[Document text]:
* start *

Abstract
Six losses, one base model, one fixed set of math rollouts. If the data is held identical, what does the choice of loss actually do to the weights? This page lets you turn the same knobs we did — pick method pairs, scrub across all 36 layers, and watch each geometric metric respond.
Reading the geometry
Every chart below is computed on the LoRA weight update ΔW — the small change each method writes into the base model — or on the representations that update produces. Four tools, each asking a different version of “are these two the same?”
- Cosine similarity
- Do two weight updates point the same way? +1 = identical direction, 0 = orthogonal (unrelated), below 0 = opposed. This is the headline number, taken on the stacked ΔW.
- Principal angles
- How far apart are the subspaces the two updates span — a basis-free generalization of cosine. A few degrees means effectively the same subspace; near 90° means disjoint.
- Mode connectivitylinear · LMC
- Interpolate between two trained adapters and watch the loss. A flat path means they sit in the same basin; a bump in the middle is a barrier separating two different solutions.
- CKAcentered kernel alignment
- Do the two models compute the same thing inside? Unlike the others, CKA compares hidden representations, not weights. ≈1 = near-identical computation; lower means the circuit has been rewired.
The six losses
Every method is trained on the same rollouts from Qwen3-4B-Instruct with attention-only LoRA (q, k, v, o; rank 32). They differ only in how the loss treats negatives, reward, and a reference policy.

* end *

[Data excerpt]:
* start *

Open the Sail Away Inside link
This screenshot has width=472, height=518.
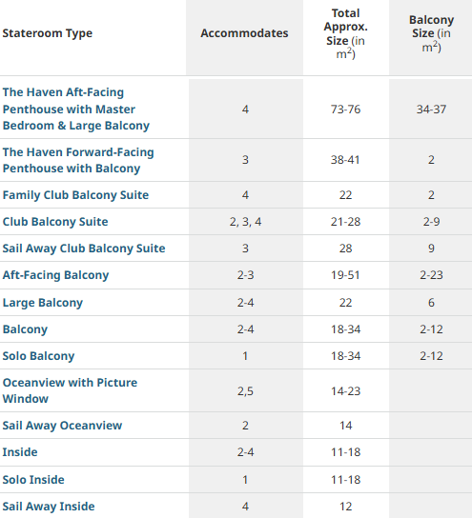point(49,507)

* end *

[Problem to work on]:
Answer from the loss-geometry text:
(a) How many layers can the reader scrub across?
(b) What rank does the attention-only LoRA use?
(c) Unlike the other tools, what does CKA compare?
The lines are separate material from the loss-geometry text.

[Response]:
(a) 36
(b) 32
(c) Hidden representations rather than weights.